About this apprenticeship

What this apprenticeship covers

At level 3, a Learning and Development Practitioner focuses on identifying training needs within an organisation, designing appropriate learning interventions, and delivering them to staff. The apprentice develops skills in needs analysis, instructional design, facilitation, and evaluation of learning outcomes. They learn to work with line managers and subject matter experts to understand skill gaps, select suitable delivery methods, and assess whether training has had the intended effect on performance.

Day-to-day responsibilities

Week to week, an apprentice in this role might be conducting training needs analyses with managers, preparing learning materials such as slide decks, workbooks, or e-learning content, and delivering face-to-face or virtual training sessions. They are likely to maintain training records, gather feedback from learners, and support the administration of learning management systems. Coordinating logistics for training events and reporting on completion data are also typical tasks.

Career outlook

Completing this apprenticeship opens routes into roles such as L&D Coordinator, Training Officer, or junior L&D Advisor.
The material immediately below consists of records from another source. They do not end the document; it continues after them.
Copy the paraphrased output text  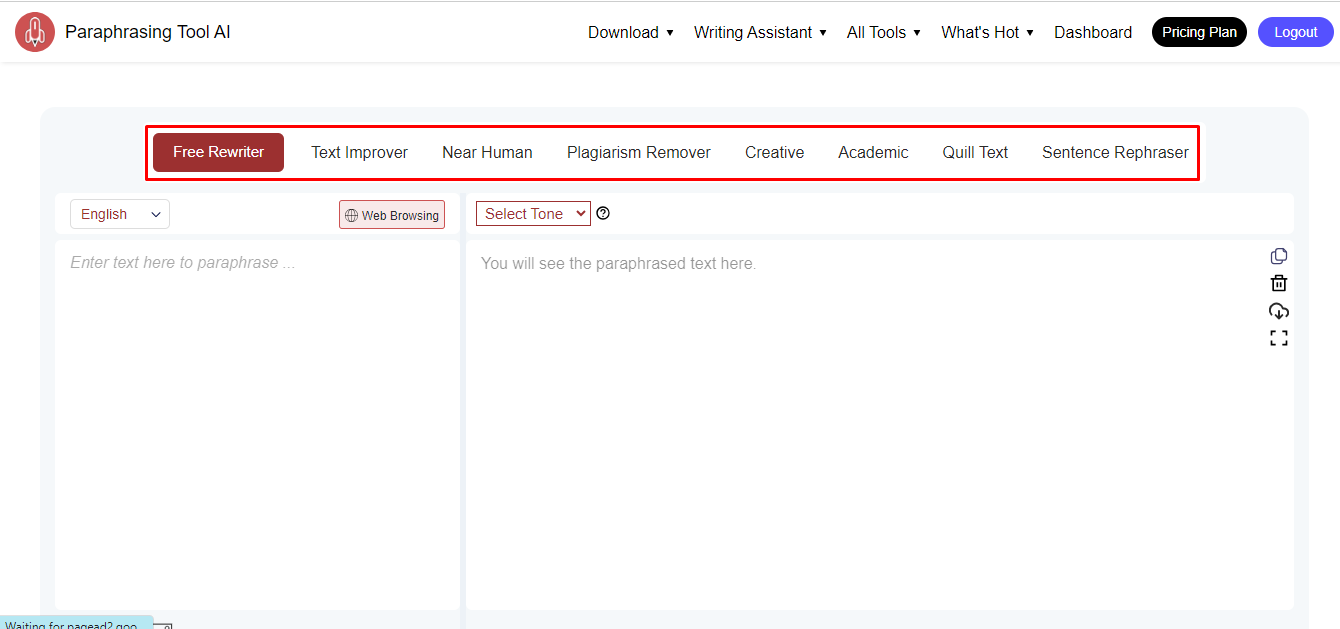tap(1278, 257)
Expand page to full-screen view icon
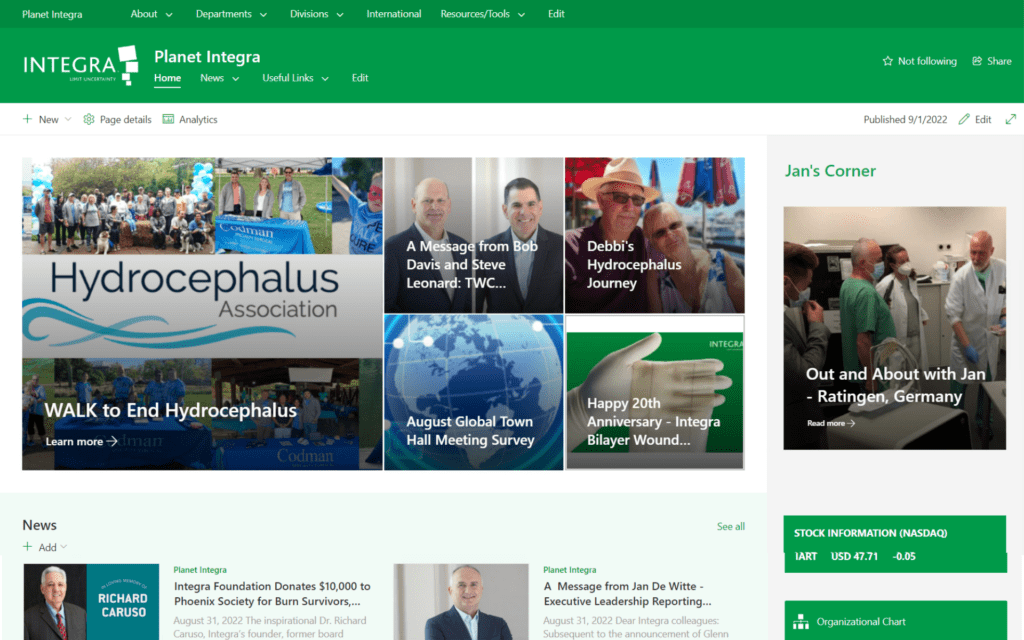Screen dimensions: 1024x640 tap(1010, 119)
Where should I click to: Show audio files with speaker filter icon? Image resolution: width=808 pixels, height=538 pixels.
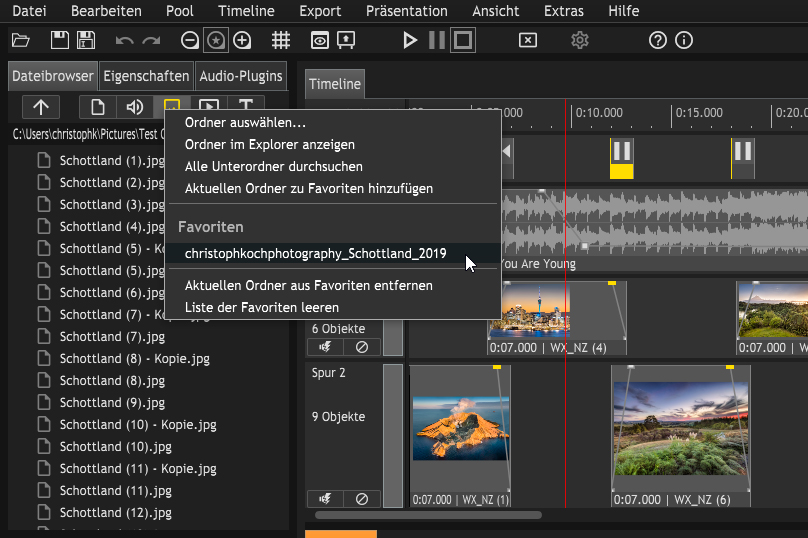click(x=133, y=107)
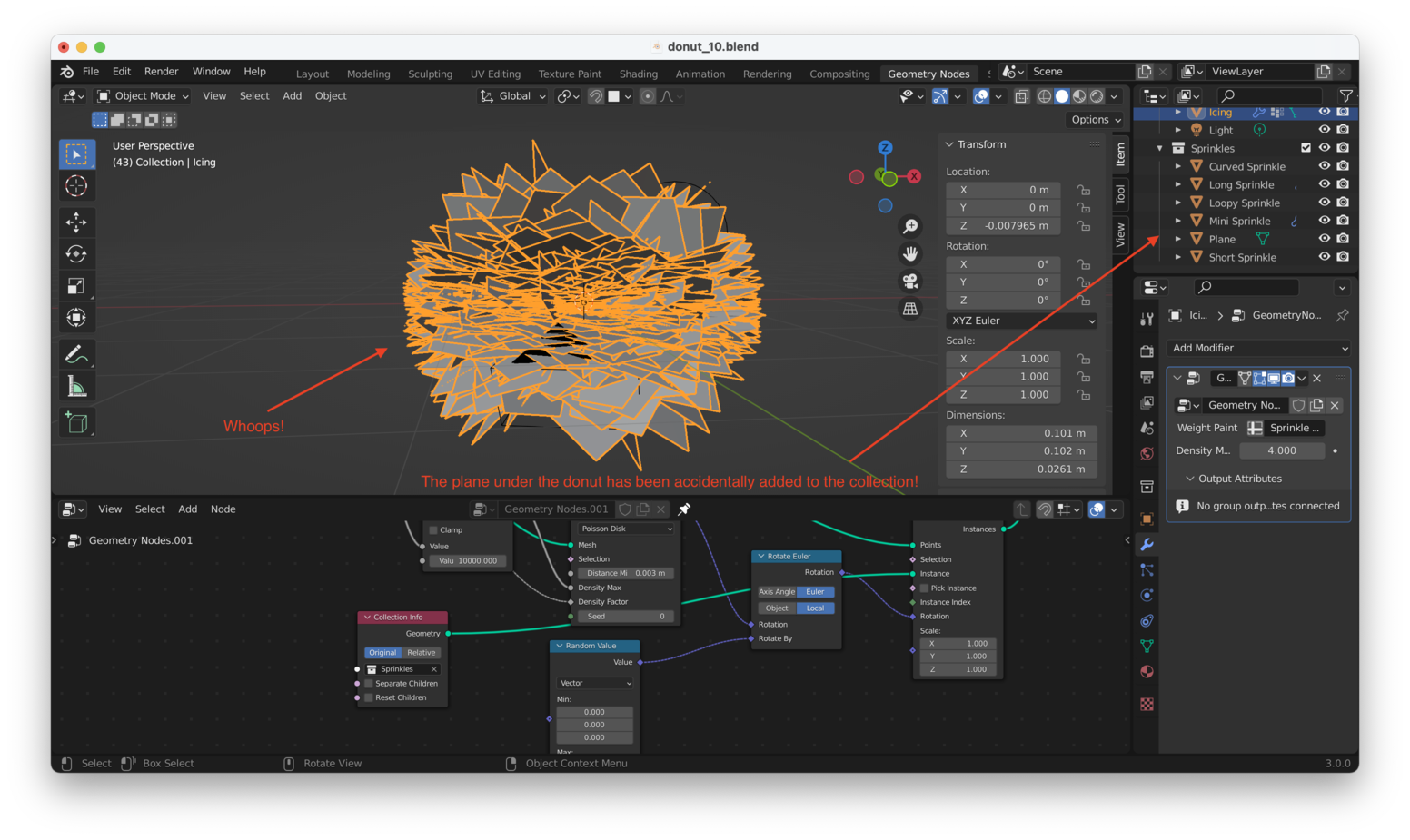
Task: Click the Location Z input field
Action: tap(1003, 226)
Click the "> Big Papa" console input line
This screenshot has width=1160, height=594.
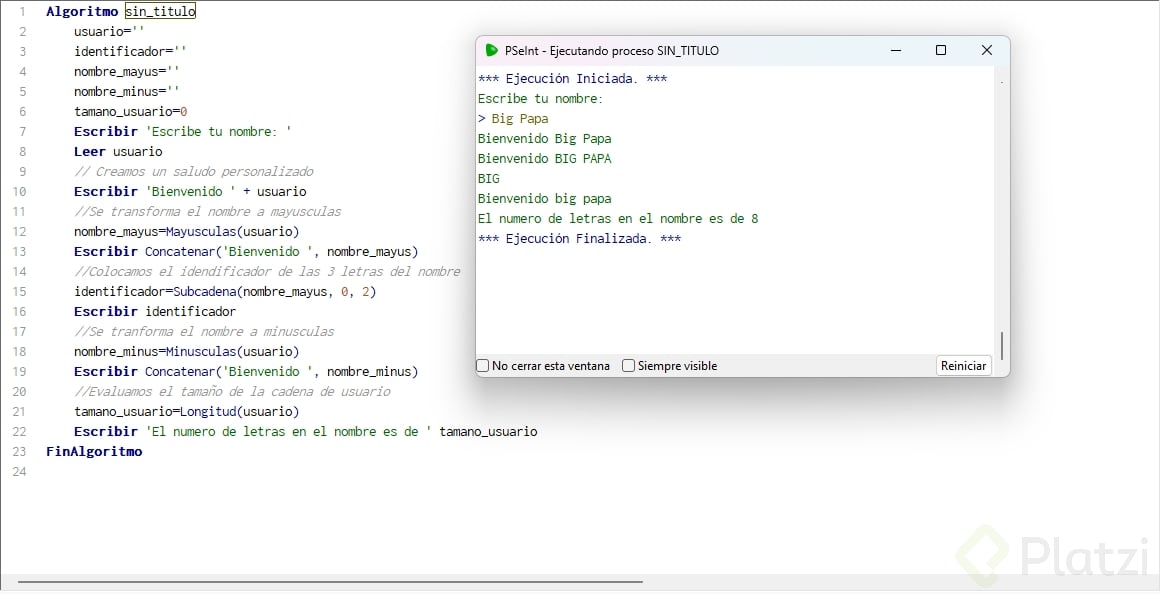[513, 119]
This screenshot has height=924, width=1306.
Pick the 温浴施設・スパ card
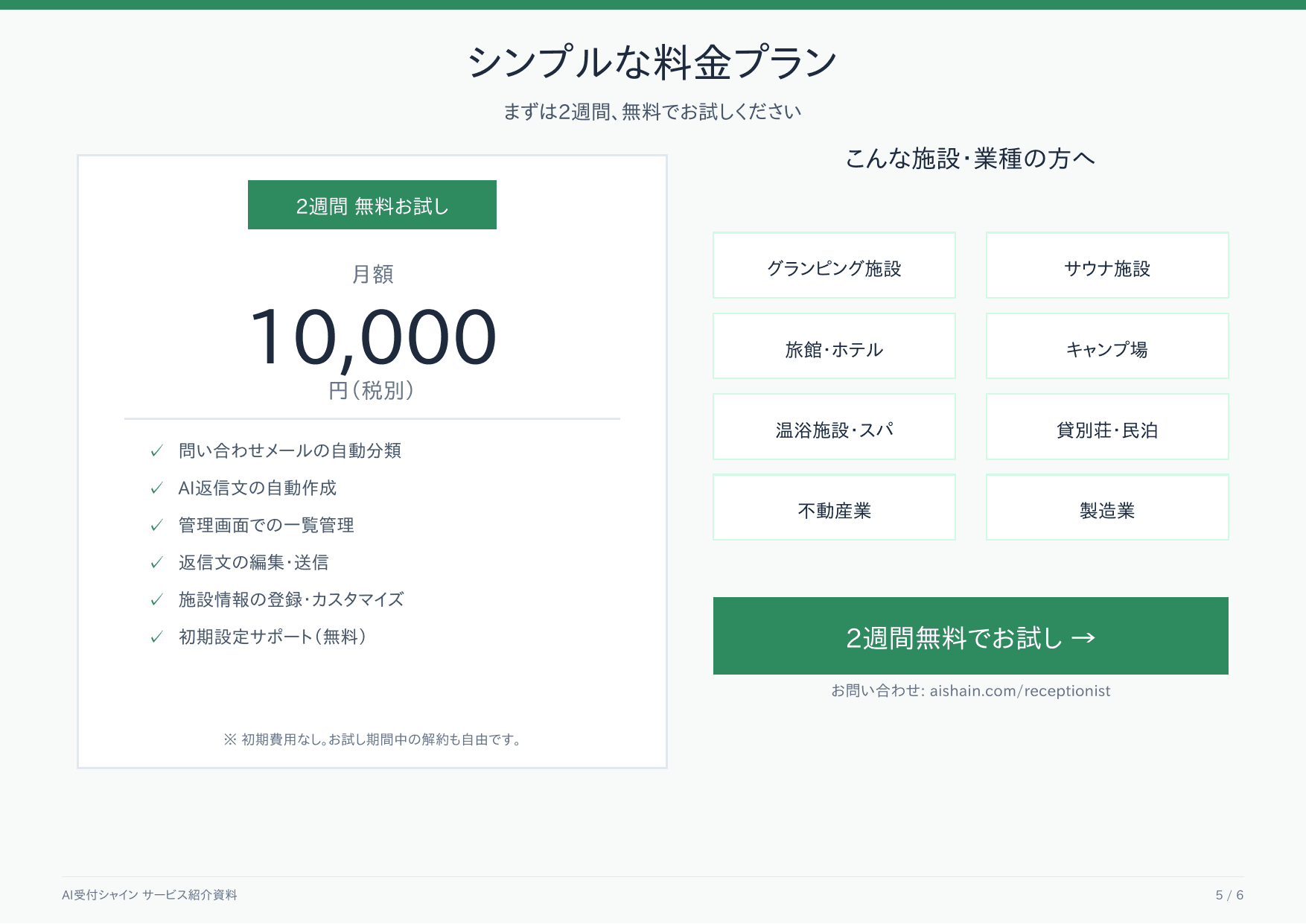pyautogui.click(x=834, y=427)
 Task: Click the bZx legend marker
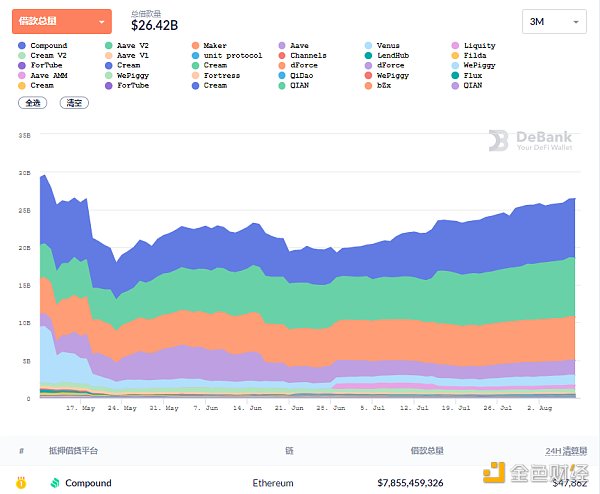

With experience, practitioners often progress to L&D Business Partner or L&D Manager positions. Employers span almost every sector: large corporate organisations, public sector bodies such as the NHS or local authorities, professional services firms, and retailers with significant workforce development needs. The apprenticeship provides a grounding that aligns with professional membership of the Chartered Institute of Personnel and Development.

7 approved providers

Sorted by achievement rate.

CMS Vocational Training
CMS Vocational Training
Employer: 4.0

CMS Vocational Training Ltd is an established apprenticeship and skills provider based in Batley, We...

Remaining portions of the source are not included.